What you will do: Output every line from the beginning of the records through the line that contains "Task: Open the trash bin", exactly as it appears.

Provided data:
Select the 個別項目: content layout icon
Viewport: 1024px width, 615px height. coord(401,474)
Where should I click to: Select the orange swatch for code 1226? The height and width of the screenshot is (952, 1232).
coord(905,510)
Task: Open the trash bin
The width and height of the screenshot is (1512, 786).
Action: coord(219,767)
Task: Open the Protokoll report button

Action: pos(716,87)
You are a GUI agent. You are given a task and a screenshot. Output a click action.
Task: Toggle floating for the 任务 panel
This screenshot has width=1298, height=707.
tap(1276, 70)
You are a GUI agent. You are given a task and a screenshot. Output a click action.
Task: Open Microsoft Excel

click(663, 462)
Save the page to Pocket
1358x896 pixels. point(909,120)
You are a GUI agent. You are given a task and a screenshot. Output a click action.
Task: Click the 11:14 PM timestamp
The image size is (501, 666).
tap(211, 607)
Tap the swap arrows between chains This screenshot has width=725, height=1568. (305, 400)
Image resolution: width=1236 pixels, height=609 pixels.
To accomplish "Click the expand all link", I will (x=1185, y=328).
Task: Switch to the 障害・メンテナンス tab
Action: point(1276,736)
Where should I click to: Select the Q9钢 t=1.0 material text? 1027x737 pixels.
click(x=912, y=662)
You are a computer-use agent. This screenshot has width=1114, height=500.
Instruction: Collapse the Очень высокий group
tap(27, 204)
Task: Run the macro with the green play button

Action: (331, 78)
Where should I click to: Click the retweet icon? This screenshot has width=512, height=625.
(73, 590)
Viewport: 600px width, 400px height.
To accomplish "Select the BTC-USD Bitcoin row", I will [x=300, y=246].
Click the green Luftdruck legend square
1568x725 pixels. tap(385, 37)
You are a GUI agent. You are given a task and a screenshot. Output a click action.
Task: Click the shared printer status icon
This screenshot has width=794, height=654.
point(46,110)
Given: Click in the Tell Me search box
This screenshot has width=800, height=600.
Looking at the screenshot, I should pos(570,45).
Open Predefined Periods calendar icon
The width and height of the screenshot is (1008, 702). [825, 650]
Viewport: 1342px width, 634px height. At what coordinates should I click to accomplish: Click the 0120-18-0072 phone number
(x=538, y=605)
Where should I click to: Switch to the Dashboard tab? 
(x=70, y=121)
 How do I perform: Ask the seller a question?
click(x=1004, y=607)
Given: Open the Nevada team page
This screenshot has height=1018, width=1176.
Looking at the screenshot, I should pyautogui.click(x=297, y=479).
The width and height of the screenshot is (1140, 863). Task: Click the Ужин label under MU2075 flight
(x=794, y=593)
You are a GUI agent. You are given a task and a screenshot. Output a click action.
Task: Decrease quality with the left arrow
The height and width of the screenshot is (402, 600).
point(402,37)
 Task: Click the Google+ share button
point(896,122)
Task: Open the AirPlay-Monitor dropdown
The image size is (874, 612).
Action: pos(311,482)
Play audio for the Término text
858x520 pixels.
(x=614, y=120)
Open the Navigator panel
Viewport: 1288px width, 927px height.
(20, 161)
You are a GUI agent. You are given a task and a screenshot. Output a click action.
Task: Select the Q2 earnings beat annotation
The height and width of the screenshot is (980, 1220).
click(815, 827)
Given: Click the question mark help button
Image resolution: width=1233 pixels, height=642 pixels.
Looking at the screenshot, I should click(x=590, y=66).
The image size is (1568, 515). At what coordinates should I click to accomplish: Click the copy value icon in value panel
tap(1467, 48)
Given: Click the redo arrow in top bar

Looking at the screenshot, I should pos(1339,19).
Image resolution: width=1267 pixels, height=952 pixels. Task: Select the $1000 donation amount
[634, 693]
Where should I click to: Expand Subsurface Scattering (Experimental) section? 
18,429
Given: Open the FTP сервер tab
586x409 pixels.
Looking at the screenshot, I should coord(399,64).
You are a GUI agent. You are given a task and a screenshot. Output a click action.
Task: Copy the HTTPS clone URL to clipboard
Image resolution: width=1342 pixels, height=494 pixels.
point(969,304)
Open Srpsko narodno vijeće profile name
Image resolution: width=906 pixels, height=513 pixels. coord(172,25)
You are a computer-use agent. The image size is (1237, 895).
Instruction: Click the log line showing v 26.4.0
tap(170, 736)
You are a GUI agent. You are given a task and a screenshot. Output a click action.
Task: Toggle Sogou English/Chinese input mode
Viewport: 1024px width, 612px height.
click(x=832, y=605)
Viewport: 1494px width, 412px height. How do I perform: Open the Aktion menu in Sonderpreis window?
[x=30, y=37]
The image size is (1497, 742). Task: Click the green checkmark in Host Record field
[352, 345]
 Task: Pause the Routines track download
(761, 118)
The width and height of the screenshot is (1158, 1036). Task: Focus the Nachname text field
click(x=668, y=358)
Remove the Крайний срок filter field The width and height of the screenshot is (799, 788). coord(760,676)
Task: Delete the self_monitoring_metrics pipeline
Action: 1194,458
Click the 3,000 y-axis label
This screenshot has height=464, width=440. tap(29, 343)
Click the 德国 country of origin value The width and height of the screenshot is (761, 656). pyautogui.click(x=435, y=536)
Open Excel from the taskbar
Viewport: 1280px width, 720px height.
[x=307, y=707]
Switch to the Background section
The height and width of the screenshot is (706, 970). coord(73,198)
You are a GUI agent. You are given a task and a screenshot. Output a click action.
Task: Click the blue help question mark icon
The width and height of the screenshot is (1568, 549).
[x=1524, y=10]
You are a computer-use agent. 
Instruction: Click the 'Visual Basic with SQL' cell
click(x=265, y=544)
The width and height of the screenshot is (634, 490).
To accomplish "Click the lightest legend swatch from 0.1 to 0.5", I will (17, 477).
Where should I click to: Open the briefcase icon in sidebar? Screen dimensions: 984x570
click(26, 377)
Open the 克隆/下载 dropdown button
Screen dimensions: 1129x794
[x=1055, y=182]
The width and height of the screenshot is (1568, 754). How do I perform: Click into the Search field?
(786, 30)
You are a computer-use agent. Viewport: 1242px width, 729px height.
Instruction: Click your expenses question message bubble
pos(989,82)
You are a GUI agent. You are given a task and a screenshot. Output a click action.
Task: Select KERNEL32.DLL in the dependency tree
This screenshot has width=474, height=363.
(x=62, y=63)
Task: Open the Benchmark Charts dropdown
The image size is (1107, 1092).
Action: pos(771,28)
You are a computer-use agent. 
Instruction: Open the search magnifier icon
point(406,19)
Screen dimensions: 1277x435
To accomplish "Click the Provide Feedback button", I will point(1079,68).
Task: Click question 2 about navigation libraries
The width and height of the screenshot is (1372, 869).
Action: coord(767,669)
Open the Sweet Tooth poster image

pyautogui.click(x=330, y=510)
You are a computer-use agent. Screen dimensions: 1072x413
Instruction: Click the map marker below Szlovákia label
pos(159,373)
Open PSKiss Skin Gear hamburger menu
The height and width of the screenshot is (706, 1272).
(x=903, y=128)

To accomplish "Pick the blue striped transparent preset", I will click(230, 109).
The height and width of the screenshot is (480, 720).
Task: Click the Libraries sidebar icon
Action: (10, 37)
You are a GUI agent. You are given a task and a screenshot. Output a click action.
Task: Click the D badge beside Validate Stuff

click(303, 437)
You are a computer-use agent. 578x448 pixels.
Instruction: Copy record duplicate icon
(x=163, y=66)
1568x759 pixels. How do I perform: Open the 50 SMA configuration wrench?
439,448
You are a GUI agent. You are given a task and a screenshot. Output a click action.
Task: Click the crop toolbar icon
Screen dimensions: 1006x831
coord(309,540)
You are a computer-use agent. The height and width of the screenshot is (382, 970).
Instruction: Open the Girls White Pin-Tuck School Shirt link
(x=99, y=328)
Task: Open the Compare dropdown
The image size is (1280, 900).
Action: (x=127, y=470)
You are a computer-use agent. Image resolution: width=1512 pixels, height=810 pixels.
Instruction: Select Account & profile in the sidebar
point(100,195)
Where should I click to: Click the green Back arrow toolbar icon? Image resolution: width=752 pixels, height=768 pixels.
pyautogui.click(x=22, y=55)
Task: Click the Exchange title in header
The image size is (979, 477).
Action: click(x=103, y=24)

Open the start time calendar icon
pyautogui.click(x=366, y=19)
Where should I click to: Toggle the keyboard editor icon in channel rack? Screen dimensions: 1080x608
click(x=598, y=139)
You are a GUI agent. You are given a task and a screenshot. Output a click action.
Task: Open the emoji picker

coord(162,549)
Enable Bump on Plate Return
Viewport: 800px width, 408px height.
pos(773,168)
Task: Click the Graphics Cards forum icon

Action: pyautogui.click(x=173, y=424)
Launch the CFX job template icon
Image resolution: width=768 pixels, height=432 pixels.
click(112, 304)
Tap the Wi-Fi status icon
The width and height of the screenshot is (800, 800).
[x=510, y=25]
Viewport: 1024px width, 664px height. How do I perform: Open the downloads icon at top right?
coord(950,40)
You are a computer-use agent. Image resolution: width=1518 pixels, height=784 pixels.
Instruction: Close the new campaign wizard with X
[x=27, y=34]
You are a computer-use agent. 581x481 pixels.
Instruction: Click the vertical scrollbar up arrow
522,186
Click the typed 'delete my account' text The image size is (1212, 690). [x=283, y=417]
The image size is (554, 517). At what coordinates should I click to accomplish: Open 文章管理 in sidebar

Output for this task:
Select the 個別項目: content layout icon
Viewport: 1024px width, 615px height. coord(401,474)
Where should I click to: Select the orange swatch for code 1226? The height and width of the screenshot is (952, 1232).
coord(905,510)
Task: Open the trash bin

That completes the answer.